結論 本件審判の請求は、成り立たない。 
理由 1 手続の経緯
本願は、平成19年4月16日の出願であって、平成23年4月21日に手続補正がなされ、同年12月7日付けで拒絶査定がなされ、これに対して、平成24年3月12日付けで拒絶査定不服審判の請求がなされ、その請求と同時に手続補正がなされ、これに対して、当審において、同年11月28日付けで拒絶の理由(以下「当審拒絶理由」という。)の通知がなされ、平成25年2月1日付けで手続補正がなされたものである。

2 本願発明
本願の請求項1ないし4に係る発明は、平成25年2月1日付けの手続補正により補正された特許請求の範囲及び明細書の記載からみて、その特許請求の範囲の請求項1ないし4にそれぞれ記載された事項によって特定されるものと認められるところ、請求項1に係る発明(以下「本願発明」という。)は、次のとおりのものである。

「 【請求項1】
コアと前記コアを被覆するカバーとを有するゴルフボールであって、
前記カバーが、(A)樹脂成分として、脱石油系材料を構成成分として有する共重合ポリエステル樹脂と、(B)カルボジイミド、ポリイソシアネート、オキサゾリン化合物、および、エポキシ化合物よりなる群から選択される少なくとも1種とを含有し、
前記共重合ポリエステル樹脂は、(a)ジカルボン酸、(b)ジオールおよび/またはヒドロキシカルボン酸を構成成分として有するものであって、(a)ジカルボン酸、(b)ジオールおよび/またはヒドロキシカルボン酸の少なくとも一つが、脱石油系材料であり、
前記(a)ジカルボン酸が、コハク酸、アジピン酸、フマル酸、リンゴ酸、および、ピルビン酸よりなる群から選択される少なくとも1種であり、
前記(b)ジオールが1,4-ブタンジオール、1,3-プロパンジオールおよびエチレングリコールよりなる群から選択される少なくとも1種であり、前記ヒドロキシカルボン酸が、乳酸、ヒドロキシ酢酸、ヒドロアクリル酸、ヒドロキシ酪酸、ヒドロキシ吉草酸、ヒドロキシシクロヘキサンカルボン酸、サリチル酸、ヒドロキシ安息香酸およびヒドロキシトルイル酸よりなる群から選択される少なくとも1種であり、
前記カバーの厚みが、0.3mm以上3.0mm以下であることを特徴とするゴルフボール。」

(データ部)

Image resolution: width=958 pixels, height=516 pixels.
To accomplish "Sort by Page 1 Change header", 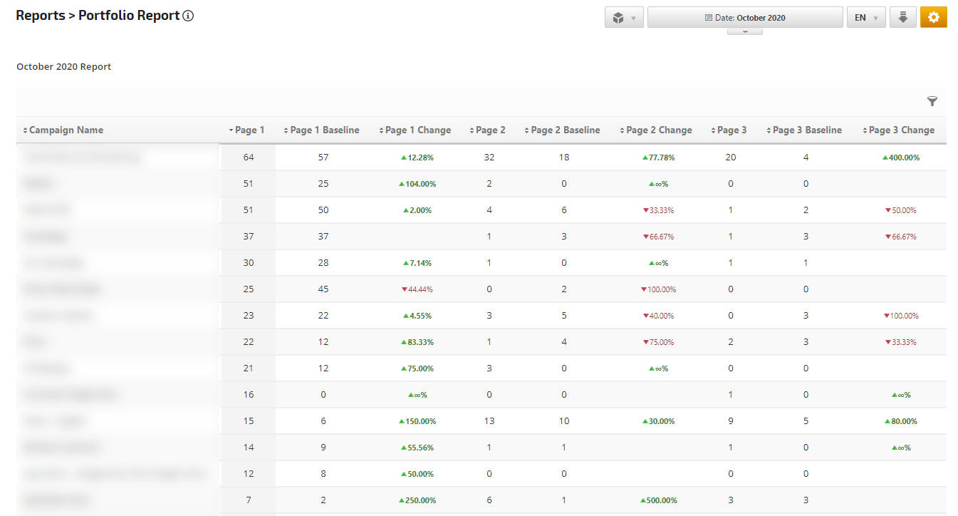I will click(417, 130).
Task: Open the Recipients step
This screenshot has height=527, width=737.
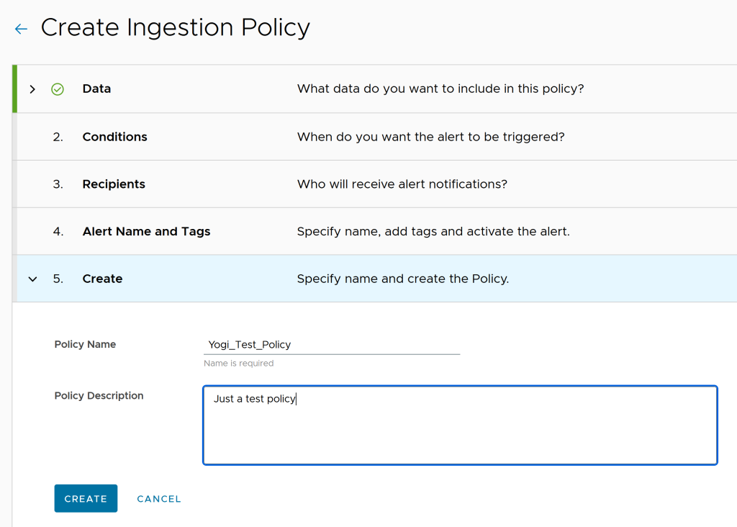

(作業一覧)
**a)** 次の(i)〜(iii)がゴルフボールに関する審決の内容と合っているかを、それぞれ「はい」か「いいえ」で答え、判断の根拠となる箇所を審決から正確に引用してください。(i) 本願は平成19年4月16日に出願された。(ii) カバーの厚みは0.3mm以上5.0mm以下と定められている。(iii) (a)ジカルボン酸の選択肢にはクエン酸が含まれている。
**b)** ゴルフボールに関する審決の本文を、最後の文の後から書き継いでください。
これらの行は、ゴルフボールに関する審決とは別の資料です。

(各作業の回答)
**a)**
(i) はい。「本願は、平成19年4月16日の出願であって」
(ii) いいえ。「前記カバーの厚みが、0.3mm以上3.0mm以下であることを特徴とするゴルフボール。」
(iii) いいえ。「前記(a)ジカルボン酸が、コハク酸、アジピン酸、フマル酸、リンゴ酸、および、ピルビン酸よりなる群から選択される少なくとも1種であり」

**b)**
3 記載不備について
(1)記載不備についての当審拒絶理由の概要
請求項1に記載の「脱石油系材料」とは、石油を精製、接触改質、接触分解することなどによって得られる材料ではなく、コーン、イモ類、ビート、サトウキビなどの植物に由来する材料であることは理解できる。しかしながら、「脱石油系材料」と「石油系材料」とで材料の由来は異なるものの、両者は材料として区別することができない。すなわち、本願明細書中において、「脱石油系材料」とされていると認められるコハク酸、ブタンジオールなどは、段落【0015】に記載される方法以外でも製造されるものであって、そのような他の方法で製造された化合物を原料とするポリエステルと、本願発明のポリエステルとの違いが明確でないから、請求項1において、「脱石油系材料を構成成分として有するポリエステル樹脂」という特定によってポリエステルがどのように限定されるのか明確でない。

(2)当審の判断
ア 特許請求の範囲の請求項1の記載は以下のとおりである。
「コアと前記コアを被覆するカバーとを有するゴルフボールであって、
前記カバーが、(A)樹脂成分として、脱石油系材料を構成成分として有する共重合ポリエステル樹脂と、(B)カルボジイミド、ポリイソシアネート、オキサゾリン化合物、および、エポキシ化合物よりなる群から選択される少なくとも1種とを含有し、
前記共重合ポリエステル樹脂は、(a)ジカルボン酸、(b)ジオールおよび/またはヒドロキシカルボン酸を構成成分として有するものであって、(a)ジカルボン酸、(b)ジオールおよび/またはヒドロキシカルボン酸の少なくとも一つが、脱石油系材料であり、
前記(a)ジカルボン酸が、コハク酸、アジピン酸、フマル酸、リンゴ酸、および、ピルビン酸よりなる群から選択される少なくとも1種であり、
前記(b)ジオールが1,4-ブタンジオール、1,3-プロパンジオールおよびエチレングリコールよりなる群から選択される少なくとも1種であり、前記ヒドロキシカルボン酸が、乳酸、ヒドロキシ酢酸、ヒドロアクリル酸、ヒドロキシ酪酸、ヒドロキシ吉草酸、ヒドロキシシクロヘキサンカルボン酸、サリチル酸、ヒドロキシ安息香酸およびヒドロキシトルイル酸よりなる群から選択される少なくとも1種であり、
前記カバーの厚みが、0.3mm以上3.0mm以下であることを特徴とするゴルフボール。」(下線は、審決において付した。以下同じ。)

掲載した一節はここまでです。